-- START OF LISTING --
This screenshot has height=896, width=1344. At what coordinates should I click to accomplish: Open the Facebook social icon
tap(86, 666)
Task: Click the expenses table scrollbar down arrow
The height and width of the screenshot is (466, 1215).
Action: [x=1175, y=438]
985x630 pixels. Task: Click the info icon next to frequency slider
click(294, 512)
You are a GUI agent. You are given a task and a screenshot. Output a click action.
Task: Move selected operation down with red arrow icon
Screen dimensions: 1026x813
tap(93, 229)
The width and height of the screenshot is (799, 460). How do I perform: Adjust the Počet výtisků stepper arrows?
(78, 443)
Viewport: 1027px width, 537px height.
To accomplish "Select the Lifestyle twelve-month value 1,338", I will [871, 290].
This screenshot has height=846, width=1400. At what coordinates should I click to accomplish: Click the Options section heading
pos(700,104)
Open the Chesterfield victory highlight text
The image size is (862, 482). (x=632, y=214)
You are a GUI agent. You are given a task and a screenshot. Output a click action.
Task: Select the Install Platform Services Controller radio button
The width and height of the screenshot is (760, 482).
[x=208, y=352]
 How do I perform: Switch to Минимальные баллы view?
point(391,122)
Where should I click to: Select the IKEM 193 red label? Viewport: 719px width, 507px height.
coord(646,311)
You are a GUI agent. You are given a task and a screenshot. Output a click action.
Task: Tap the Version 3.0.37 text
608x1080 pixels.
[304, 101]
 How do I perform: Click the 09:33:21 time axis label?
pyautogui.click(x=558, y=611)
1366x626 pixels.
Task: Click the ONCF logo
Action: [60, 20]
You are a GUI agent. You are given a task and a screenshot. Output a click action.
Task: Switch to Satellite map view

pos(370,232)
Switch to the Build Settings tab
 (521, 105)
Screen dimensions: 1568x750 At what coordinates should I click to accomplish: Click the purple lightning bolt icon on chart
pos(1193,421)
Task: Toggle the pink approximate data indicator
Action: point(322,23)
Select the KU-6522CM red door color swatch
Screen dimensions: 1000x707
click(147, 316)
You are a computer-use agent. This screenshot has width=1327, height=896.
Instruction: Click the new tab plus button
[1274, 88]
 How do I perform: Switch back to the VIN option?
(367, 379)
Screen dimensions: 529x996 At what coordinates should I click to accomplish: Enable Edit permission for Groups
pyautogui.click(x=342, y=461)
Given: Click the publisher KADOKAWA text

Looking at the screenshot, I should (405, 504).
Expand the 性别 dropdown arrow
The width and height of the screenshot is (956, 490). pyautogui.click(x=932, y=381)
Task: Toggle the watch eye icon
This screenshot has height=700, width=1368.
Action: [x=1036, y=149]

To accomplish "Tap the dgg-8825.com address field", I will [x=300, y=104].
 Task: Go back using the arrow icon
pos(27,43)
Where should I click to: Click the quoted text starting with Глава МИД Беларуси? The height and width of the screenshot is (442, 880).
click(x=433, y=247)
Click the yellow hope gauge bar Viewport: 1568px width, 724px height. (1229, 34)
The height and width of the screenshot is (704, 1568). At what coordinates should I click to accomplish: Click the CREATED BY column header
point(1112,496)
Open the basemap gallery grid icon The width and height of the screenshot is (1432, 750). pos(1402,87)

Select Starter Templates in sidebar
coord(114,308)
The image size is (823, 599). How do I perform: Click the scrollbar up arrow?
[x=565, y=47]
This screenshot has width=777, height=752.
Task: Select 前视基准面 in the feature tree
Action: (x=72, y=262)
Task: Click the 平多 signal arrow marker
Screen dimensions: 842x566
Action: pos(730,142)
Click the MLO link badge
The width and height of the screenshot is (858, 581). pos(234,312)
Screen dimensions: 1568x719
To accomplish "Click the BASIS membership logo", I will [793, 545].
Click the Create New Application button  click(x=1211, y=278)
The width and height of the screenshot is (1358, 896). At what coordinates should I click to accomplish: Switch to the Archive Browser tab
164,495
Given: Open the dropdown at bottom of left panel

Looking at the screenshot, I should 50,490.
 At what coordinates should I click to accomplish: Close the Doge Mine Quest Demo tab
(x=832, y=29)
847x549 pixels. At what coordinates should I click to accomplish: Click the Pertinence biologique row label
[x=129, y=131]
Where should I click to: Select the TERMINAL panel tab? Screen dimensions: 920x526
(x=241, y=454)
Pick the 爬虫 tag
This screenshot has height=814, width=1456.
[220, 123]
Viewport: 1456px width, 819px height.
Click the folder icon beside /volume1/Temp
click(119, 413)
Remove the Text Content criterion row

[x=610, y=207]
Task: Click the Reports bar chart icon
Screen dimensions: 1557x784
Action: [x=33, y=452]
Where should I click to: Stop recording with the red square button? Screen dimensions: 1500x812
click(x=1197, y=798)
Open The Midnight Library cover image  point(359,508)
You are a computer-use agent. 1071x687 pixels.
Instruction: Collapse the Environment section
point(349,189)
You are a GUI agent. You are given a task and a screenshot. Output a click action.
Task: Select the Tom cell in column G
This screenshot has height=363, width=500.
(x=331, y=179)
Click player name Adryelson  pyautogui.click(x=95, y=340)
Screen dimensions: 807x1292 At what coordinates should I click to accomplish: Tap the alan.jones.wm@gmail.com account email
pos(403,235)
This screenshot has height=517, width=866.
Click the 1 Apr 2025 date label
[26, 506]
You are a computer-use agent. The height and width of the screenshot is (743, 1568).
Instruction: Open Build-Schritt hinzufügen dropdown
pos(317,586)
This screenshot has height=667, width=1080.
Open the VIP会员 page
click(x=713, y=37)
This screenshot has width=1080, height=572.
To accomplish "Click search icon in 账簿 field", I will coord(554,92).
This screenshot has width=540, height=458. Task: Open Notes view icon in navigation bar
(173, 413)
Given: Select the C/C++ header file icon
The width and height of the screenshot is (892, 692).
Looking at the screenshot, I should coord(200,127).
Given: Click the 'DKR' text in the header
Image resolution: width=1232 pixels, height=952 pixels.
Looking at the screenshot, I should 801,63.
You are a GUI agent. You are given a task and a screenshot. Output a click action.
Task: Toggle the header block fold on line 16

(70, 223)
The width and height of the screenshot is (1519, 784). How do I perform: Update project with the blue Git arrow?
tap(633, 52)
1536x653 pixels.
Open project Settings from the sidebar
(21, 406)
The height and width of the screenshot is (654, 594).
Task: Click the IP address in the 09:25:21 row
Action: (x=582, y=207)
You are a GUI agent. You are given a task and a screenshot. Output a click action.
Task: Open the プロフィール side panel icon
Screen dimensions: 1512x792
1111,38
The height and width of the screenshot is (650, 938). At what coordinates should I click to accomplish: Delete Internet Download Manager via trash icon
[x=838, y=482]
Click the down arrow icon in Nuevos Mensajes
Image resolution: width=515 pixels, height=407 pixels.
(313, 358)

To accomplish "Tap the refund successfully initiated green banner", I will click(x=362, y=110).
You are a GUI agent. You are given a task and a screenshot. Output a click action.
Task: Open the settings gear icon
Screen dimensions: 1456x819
-- END OF LISTING --
▸ **INSTRUCTIONS TO FOLLOW**: Begin at the line that contains "Task: Toggle the watch eye icon" and stop after the line that contains "coord(114,308)". Give those lines again, swapping "icon" for "button" and leaving everything else unchanged.

▸ **REPLY TO THE TASK**:
Task: Toggle the watch eye button
This screenshot has height=700, width=1368.
Action: [x=1036, y=149]

To accomplish "Tap the dgg-8825.com address field", I will [x=300, y=104].
 Task: Go back using the arrow button
pos(27,43)
Where should I click to: Click the quoted text starting with Глава МИД Беларуси? The height and width of the screenshot is (442, 880).
click(x=433, y=247)
Click the yellow hope gauge bar Viewport: 1568px width, 724px height. (1229, 34)
The height and width of the screenshot is (704, 1568). At what coordinates should I click to accomplish: Click the CREATED BY column header
point(1112,496)
Open the basemap gallery grid button The width and height of the screenshot is (1432, 750). pos(1402,87)

Select Starter Templates in sidebar
coord(114,308)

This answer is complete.